■ What is required:
Use the entries below and reproduce exactly the lines from the one containing "1280x720 pixels." down to the one containing "Tap the Bought", both of them included.

■ Recorded data:

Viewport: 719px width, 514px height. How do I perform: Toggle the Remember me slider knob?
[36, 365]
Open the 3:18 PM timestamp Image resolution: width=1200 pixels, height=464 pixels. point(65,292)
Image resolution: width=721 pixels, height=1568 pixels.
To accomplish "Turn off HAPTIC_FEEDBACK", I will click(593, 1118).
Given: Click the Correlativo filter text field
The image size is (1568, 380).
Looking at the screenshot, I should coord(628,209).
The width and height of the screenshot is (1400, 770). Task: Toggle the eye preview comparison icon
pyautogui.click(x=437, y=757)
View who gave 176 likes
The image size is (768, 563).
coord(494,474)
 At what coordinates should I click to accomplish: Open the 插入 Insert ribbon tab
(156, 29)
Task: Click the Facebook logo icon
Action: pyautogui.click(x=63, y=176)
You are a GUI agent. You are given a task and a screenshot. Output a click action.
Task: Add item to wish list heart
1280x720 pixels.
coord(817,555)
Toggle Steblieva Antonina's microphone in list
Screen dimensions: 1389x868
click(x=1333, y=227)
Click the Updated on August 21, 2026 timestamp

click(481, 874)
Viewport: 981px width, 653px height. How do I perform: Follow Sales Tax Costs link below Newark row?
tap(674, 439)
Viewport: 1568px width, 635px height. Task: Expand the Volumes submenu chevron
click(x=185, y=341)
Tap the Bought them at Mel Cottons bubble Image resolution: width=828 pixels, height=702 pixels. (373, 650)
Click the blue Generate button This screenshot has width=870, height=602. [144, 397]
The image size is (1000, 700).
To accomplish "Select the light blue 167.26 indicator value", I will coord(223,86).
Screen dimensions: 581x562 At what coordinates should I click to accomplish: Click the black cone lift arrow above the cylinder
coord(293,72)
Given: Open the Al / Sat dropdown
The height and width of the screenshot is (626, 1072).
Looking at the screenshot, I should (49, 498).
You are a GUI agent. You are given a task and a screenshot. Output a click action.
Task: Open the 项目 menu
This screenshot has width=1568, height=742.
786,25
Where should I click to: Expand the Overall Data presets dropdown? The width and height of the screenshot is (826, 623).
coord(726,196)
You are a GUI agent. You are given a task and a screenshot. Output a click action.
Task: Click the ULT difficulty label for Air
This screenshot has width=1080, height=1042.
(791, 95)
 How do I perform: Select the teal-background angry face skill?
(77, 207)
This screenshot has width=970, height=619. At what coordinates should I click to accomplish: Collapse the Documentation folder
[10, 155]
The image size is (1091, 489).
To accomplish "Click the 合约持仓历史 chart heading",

■ Answer box:
1280x720 pixels.
coord(817,555)
Toggle Steblieva Antonina's microphone in list
Screen dimensions: 1389x868
click(x=1333, y=227)
Click the Updated on August 21, 2026 timestamp

click(481, 874)
Viewport: 981px width, 653px height. How do I perform: Follow Sales Tax Costs link below Newark row?
tap(674, 439)
Viewport: 1568px width, 635px height. Task: Expand the Volumes submenu chevron
click(x=185, y=341)
Tap the Bought them at Mel Cottons bubble Image resolution: width=828 pixels, height=702 pixels. (373, 650)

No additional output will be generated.